Mum was a short-legged Munchkin (Luna is long-legged) and Dad was a 
Ragamuffin. 

She's smart and fearless and is definately going to tell you exactly what she wants and what she thinks of you. Super cuddly only with me in the morning when I get up, practically ignores me for the rest of the day. Unless the whole family goes out, then we get an earful from her when we get home for having left her alone. 

_Photos have been removed because they exceed the forum limit of 600 x 800 pixels._





Sent from my SM-G920I using Tapatalk


----------



## Sundown (Aug 11, 2014)

Awww.....she's gorgeous.


----------



## Arianwen (Jun 3, 2012)

Haven't seen the pictures but she sounds gorgeous.


----------



## spirite (Jul 31, 2012)

Aw, could you post smaller pics? We'd love to see her!


----------



## farrahdiba82 (Oct 6, 2016)

Oops I forgot to resize the pics! 

Luna on the day we took her home:









Acting all cute to make sure she wormed her way into everyone's hearts to cement her position in the home:









Luna still has a thing about boxes  









Sent from my SM-G920I using Tapatalk


----------



## spirite (Jul 31, 2012)

Wow, what a gorgeous cat! :luv 

How old is she now? I'm wondering how long it took for that beautiful floofy tail to begin to show.


----------



## farrahdiba82 (Oct 6, 2016)

spirite said:


> Wow, what a gorgeous cat! :luv
> 
> How old is she now? I'm wondering how long it took for that beautiful floofy tail to begin to show.


She's about 4 months old now, her birthday is 9 June. She started fluffing out a couple of weeks ago. Thankfully the floofy fur hasn't been accompanied by shedding (yet!), it's still just a couple of stray cat hairs here and there. She gets a light brushing every night. 

Sent from my SM-G920I using Tapatalk


----------



## Shannon Richey (Nov 4, 2009)

Love that long hair and dilute coat.
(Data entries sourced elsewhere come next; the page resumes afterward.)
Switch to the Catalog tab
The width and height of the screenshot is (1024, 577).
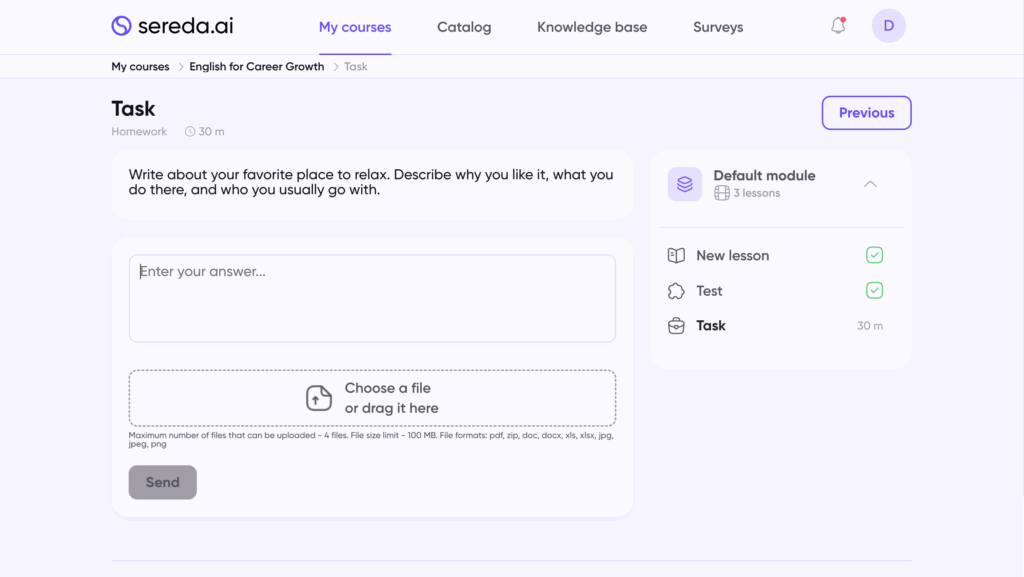[464, 27]
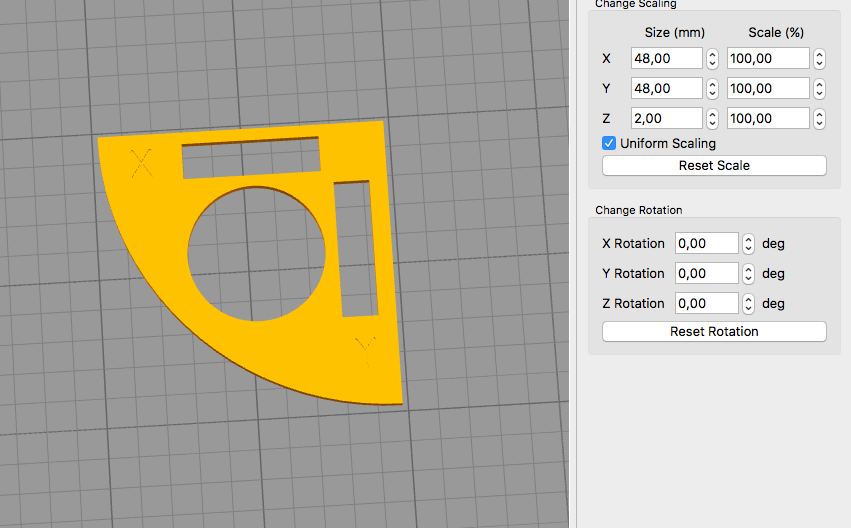Screen dimensions: 851x528
Task: Click the stepper beside Z Size
Action: tap(712, 119)

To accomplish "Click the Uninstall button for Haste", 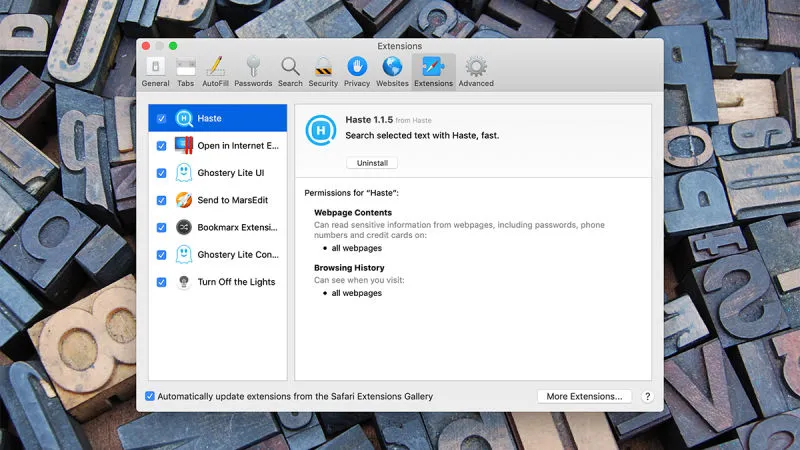I will point(371,163).
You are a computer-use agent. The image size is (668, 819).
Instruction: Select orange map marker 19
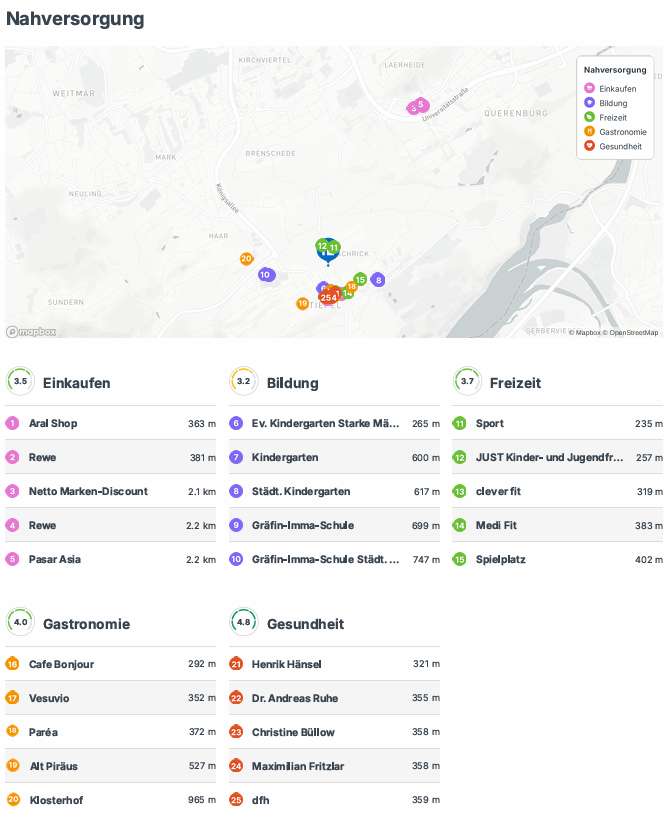(x=302, y=303)
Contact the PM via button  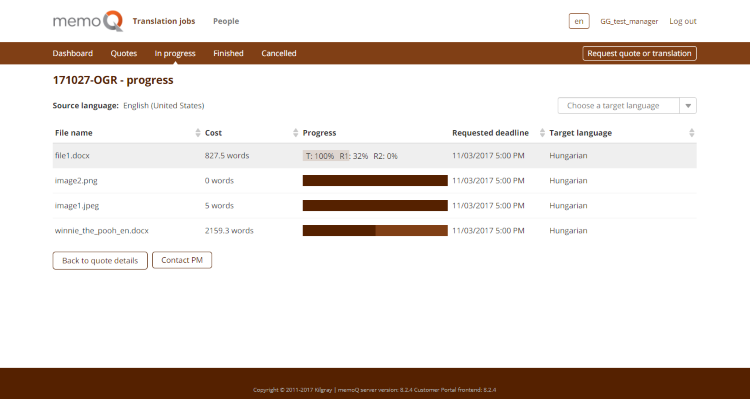click(182, 260)
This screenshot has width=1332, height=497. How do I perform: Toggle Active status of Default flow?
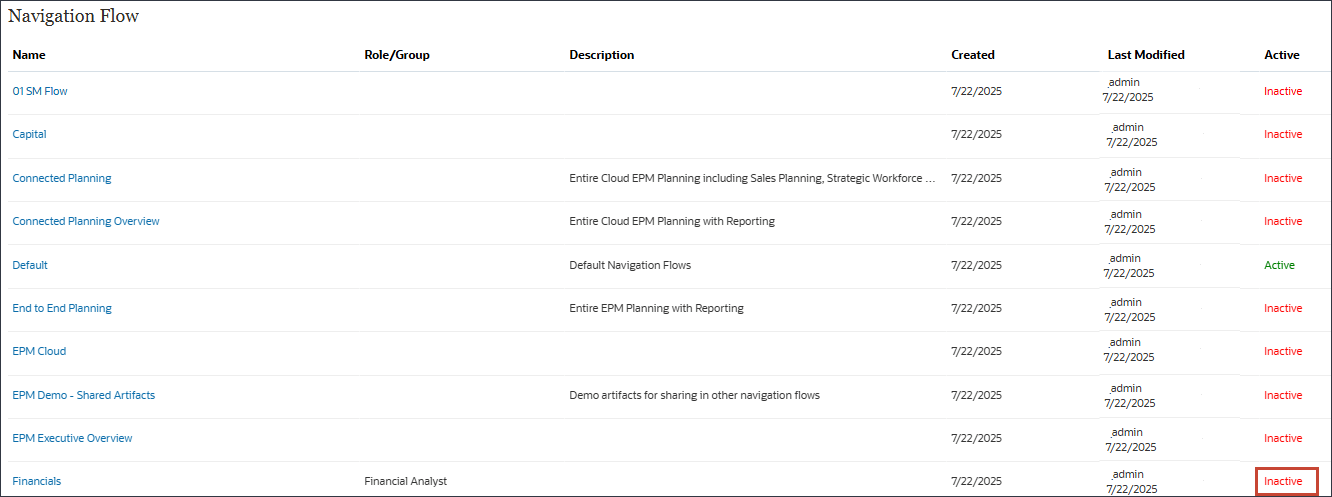1279,265
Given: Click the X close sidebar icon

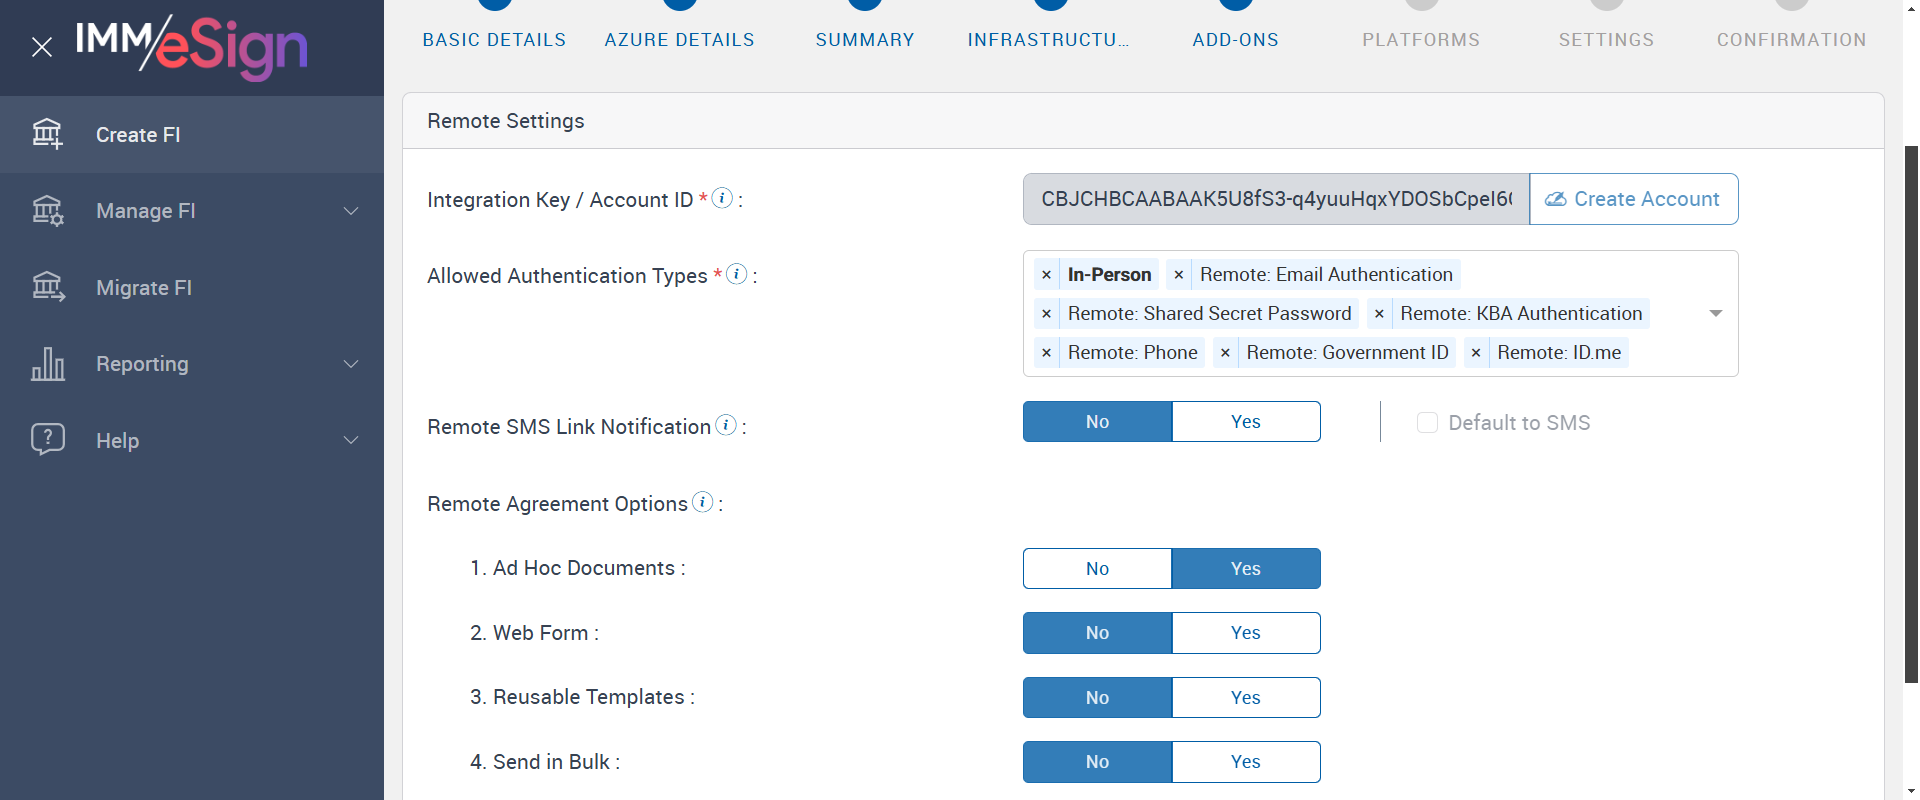Looking at the screenshot, I should (42, 47).
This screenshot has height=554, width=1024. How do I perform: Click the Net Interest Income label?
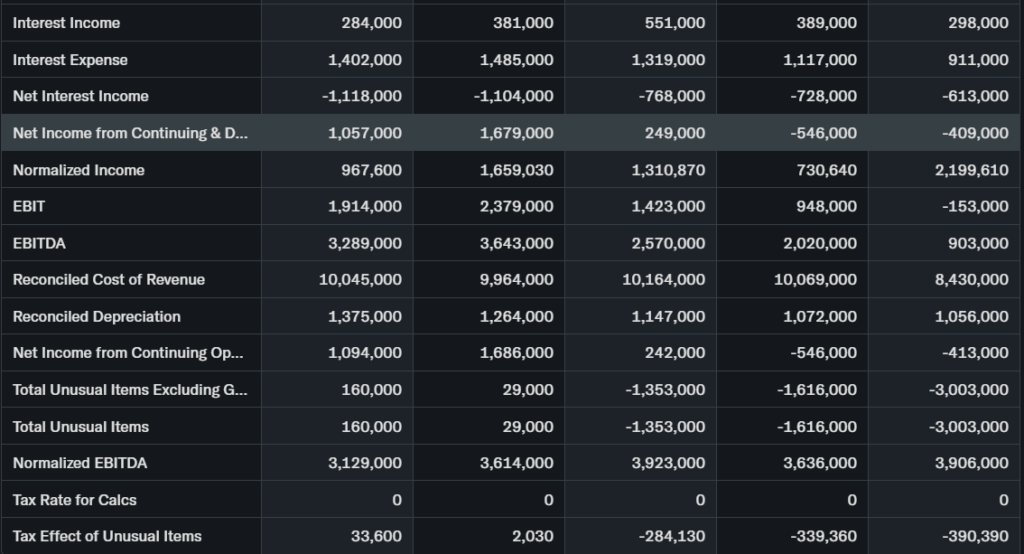(x=80, y=96)
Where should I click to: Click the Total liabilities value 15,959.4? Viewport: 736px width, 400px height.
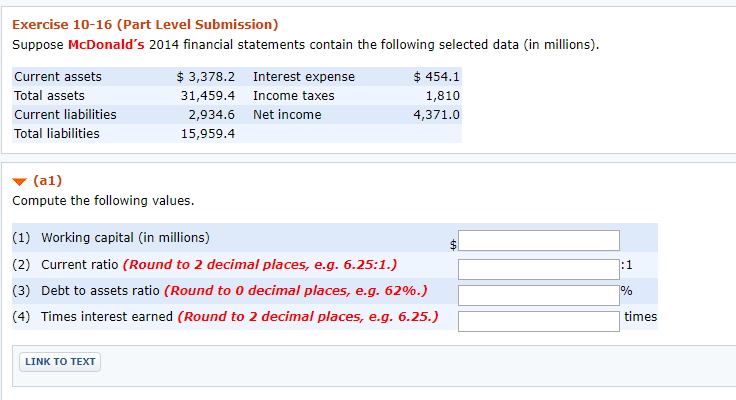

Something about full on calicos and torties I have never liked, but dilutes are usually gorgeous.


----------



## farrahdiba82 (Oct 6, 2016)

Post-bath! 

Sent from my SM-G920I using Tapatalk


----------



## spirite (Jul 31, 2012)

That expression is precious! "What? You want to take my pic *now*? But I'm not ready!" What a cutie.


----------



## Purfect (Sep 21, 2015)

OMG, She's so adorable. Am in love.


----------



## amy22 (Jul 5, 2013)

She is too cute.


----------